Entrapment efficiency determination of novel vesicles

The entrapped aloin was determined by the High performance liquid chromatography using used acetonitrile-water (30:70) as the mobile phase with a flow rate 1.0 mL/min. The standard curve of aloin was prepared in the concentrations 2-12 μg/ml and the area under the curve was determined at 355 nm wavelength as shown in Figure 2a. RP-HPLC Chromatogram of standard aloin is shown in Figure 2b in which retention time obtained was 3.390 min. With the help of this curve as standard the content of aloin in the A. vera extract was assessed as 16.542 ± 0.364 % w/w. By taking this curve as the standard the concentration of aloin in the A. vera extract loaded formulations was determined.

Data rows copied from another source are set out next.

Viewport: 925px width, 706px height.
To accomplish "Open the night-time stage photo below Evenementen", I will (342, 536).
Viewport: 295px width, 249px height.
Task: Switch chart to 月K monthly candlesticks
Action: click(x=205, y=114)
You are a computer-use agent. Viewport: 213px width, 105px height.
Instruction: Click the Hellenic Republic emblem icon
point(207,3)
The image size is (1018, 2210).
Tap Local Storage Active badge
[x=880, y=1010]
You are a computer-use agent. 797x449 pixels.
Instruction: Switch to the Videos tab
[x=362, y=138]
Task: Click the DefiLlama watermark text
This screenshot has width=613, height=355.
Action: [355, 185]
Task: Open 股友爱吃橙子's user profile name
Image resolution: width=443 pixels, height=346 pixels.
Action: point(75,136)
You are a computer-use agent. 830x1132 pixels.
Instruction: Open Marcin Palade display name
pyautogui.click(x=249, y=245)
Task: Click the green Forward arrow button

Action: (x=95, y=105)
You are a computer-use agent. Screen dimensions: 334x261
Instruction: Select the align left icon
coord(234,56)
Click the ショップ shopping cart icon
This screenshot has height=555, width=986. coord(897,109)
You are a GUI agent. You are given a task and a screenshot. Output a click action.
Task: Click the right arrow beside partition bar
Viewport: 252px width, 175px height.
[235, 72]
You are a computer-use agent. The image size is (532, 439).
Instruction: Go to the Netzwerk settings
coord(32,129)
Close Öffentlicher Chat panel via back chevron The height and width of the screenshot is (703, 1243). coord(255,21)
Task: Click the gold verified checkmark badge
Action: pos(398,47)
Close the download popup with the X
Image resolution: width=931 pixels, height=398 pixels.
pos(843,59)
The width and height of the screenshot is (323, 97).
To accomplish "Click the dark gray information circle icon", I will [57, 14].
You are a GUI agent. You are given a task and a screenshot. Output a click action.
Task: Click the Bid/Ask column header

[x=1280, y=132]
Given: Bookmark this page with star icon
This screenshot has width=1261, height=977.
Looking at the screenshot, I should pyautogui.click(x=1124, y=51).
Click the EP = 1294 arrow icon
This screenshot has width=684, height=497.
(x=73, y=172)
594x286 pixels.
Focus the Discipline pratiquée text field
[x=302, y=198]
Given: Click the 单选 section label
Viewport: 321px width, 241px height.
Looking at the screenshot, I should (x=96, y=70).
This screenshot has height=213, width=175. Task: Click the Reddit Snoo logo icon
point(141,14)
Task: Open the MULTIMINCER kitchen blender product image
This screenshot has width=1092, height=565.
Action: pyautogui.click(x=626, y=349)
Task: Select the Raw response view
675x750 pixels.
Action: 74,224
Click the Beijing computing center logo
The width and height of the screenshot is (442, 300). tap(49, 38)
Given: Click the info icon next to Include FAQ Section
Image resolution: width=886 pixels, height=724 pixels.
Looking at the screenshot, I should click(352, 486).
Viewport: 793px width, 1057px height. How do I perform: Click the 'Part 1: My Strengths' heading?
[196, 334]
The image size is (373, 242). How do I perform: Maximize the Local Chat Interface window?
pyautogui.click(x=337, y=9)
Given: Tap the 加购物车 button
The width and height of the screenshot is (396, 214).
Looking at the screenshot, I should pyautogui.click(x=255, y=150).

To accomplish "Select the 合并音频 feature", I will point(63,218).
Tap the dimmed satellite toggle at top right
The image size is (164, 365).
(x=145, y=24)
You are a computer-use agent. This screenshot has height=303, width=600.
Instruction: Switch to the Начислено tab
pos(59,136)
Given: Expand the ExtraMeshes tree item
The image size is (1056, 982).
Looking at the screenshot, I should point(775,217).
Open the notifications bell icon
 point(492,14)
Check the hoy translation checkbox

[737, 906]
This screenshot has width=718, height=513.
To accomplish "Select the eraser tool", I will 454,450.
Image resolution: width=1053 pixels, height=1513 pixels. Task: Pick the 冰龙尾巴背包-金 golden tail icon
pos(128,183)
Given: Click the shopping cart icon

cancer-diagnosis-retention-time

Figure 2: a) The standard curve of aloin was prepared in the concentrations 2-12 μg/ml and the area under the curve was determined at 355 nm wavelength is shown; b) RP-HPLC Chromatogram of standard aloin is shown in which retention time obtained was 3.390 min.

Development of herbal extract loaded ethosomes

Ethosomes were prepared by the cold method. Ethanol is an established efficient permeation enhancer and is present in a quite high concentration (20-50%) in ethosomes. However, due to the interdigitation effect of ethanol on lipid bilayers, it was commonly believed that vesicles could not coexist with high concentration of ethanol.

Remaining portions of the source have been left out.